*Task goal*
Copy out each line of the material below that holds the string "computer".

⟨

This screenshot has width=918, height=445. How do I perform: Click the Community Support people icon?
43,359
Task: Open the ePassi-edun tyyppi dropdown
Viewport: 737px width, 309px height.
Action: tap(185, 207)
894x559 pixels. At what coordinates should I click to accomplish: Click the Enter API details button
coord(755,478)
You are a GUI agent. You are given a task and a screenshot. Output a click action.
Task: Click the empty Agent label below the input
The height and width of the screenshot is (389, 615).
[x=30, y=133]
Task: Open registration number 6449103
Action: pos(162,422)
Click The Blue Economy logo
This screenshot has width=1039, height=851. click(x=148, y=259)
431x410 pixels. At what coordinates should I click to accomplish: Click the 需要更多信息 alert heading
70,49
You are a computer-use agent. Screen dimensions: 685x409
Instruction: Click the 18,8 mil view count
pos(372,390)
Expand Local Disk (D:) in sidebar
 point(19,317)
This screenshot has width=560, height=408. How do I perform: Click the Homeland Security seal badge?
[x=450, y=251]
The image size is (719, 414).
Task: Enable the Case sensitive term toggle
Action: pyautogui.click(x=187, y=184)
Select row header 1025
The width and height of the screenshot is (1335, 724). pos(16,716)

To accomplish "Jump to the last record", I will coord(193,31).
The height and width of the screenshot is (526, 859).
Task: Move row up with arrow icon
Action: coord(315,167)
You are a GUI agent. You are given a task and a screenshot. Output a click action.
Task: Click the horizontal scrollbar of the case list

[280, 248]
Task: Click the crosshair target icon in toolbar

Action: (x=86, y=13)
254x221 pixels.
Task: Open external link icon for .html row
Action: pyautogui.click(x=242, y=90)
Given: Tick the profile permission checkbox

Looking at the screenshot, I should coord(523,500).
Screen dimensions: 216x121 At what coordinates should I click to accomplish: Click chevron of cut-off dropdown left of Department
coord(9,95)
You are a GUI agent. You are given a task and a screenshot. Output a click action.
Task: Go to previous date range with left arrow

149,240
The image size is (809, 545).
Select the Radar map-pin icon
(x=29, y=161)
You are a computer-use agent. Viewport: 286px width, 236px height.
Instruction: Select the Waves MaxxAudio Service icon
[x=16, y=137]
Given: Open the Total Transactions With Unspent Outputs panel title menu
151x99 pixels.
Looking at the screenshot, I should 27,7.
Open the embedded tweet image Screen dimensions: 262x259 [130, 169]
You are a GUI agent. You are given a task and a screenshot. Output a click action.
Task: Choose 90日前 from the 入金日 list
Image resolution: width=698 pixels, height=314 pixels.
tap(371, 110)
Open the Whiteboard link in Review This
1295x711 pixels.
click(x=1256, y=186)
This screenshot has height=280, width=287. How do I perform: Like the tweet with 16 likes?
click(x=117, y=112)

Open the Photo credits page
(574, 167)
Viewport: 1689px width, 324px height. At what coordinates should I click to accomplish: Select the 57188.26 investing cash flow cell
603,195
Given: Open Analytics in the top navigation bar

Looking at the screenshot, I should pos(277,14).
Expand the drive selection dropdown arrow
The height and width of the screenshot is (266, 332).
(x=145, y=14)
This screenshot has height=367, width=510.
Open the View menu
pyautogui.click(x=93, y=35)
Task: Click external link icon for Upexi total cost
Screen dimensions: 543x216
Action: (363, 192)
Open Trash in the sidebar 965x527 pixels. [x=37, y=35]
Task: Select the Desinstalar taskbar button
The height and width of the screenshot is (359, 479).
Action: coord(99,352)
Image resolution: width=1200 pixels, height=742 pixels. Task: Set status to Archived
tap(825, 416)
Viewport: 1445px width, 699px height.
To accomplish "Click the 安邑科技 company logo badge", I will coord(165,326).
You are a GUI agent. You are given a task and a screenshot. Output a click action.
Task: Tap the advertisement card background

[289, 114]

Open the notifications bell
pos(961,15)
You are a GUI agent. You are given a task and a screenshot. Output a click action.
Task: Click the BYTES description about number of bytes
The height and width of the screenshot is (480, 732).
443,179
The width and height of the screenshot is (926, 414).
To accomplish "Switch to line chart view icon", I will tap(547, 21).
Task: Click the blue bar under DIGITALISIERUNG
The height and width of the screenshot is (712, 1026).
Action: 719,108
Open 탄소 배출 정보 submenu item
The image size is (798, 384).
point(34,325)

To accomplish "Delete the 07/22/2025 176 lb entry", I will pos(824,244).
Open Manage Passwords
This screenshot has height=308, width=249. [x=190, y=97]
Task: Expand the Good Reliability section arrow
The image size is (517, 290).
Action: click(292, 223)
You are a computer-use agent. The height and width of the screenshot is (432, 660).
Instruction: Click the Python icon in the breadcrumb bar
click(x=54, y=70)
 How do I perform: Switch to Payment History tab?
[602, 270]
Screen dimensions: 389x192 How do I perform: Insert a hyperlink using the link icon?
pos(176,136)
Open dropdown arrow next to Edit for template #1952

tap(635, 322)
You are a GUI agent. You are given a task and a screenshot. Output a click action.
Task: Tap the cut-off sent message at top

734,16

⟩

*Reply*
You are a computer-use agent. Screen dimensions: 685x409
You are a computer-use agent. Viewport: 286px width, 236px height.
You are a computer-use agent. The height and width of the screenshot is (432, 660).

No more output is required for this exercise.